## Supplied text
*-*-*
In the wild, this snake would have not lived long. Schmidt hopes the snake will live, since it has been reported to perform biological functions regularly, such as eating and relieving itself. “It should last a while,” Schmidt said. “A lot of times, when these things are joined together, their insides are messed up, so they can’t perform normal bodily functions.”

Thea Haugen, Discovery Room manager, takes care of the two-headed snake. Haugen feeds the snake small worms but hopes to feed it baby mice once it gets bigger. It is unknown to both Haugen and Schmidt if both heads eat at the same time.

An exhibit for the two-headed plains garter snake has not been yet confirmed, because it is not big enough to be displayed. The two-headed snake will live at the Sternberg for the rest of its life.

Nearly a week ago in the Sternberg museum, a northern water snake gave birth to 22 babies and a prairie rattlesnake gave birth to 15 babies.
*-*-*
## Provided records

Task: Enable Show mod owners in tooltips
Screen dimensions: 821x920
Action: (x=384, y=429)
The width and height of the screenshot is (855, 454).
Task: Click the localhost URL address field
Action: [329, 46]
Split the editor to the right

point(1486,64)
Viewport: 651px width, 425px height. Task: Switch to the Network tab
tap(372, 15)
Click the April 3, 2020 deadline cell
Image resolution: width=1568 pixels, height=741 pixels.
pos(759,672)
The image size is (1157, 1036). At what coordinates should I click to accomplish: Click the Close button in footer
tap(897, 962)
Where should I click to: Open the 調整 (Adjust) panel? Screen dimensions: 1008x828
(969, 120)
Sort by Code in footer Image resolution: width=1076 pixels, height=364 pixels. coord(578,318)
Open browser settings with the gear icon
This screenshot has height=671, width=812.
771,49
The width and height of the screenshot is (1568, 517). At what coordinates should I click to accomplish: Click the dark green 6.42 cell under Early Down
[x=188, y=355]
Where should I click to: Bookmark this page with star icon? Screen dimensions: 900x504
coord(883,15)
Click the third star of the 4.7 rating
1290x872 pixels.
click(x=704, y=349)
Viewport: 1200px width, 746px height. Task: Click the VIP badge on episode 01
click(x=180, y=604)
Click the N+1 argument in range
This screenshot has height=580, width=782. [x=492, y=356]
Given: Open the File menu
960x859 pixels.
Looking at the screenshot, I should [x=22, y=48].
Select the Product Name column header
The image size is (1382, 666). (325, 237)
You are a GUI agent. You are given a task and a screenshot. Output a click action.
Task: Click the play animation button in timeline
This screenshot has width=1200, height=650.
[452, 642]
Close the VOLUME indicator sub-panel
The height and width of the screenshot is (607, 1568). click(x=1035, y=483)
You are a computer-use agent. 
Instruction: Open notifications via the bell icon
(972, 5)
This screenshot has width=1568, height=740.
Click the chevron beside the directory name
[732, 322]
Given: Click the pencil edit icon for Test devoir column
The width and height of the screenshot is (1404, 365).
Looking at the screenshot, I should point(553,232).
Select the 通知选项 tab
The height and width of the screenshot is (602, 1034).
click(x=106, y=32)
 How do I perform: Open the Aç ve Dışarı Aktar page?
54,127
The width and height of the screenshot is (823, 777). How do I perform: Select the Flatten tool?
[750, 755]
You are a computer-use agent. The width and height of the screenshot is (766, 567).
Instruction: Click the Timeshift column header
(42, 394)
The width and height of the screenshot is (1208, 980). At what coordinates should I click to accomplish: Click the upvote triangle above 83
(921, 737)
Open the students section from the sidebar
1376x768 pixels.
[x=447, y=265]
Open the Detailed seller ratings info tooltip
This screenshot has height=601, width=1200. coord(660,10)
*-*-*
## Task requirements
[A] Name every kind of snake mentioned in the passage about the two-headed snake.
[B] Continue the passage about the Sternberg museum's two-headed snake, picking up after its final sentence.

## Answers provided
[A]
- plains garter snake
- northern water snake
- prairie rattlesnake

[B]
“It’s babies galore at the Sternberg,” Schmidt said. “This is the time of year when baby snakes are all over the place.”

Both the water snake and prairie rattlesnake give live birth. Baby snakes spend a short amount of time with their mother. Once they shed their skin, they are off on their own. One can tell when a baby snake has just shed its skin in comparison to those who haven’t because snakes who have recently shed are more brightly colored.

The baby rattlesnakes and their mother are on display in an exhibit titled “Rattlerssss: From Fear to Fascination.” This exhibit features numerous species of rattlesnakes. When the babies come off display, they will be used for further scientific study.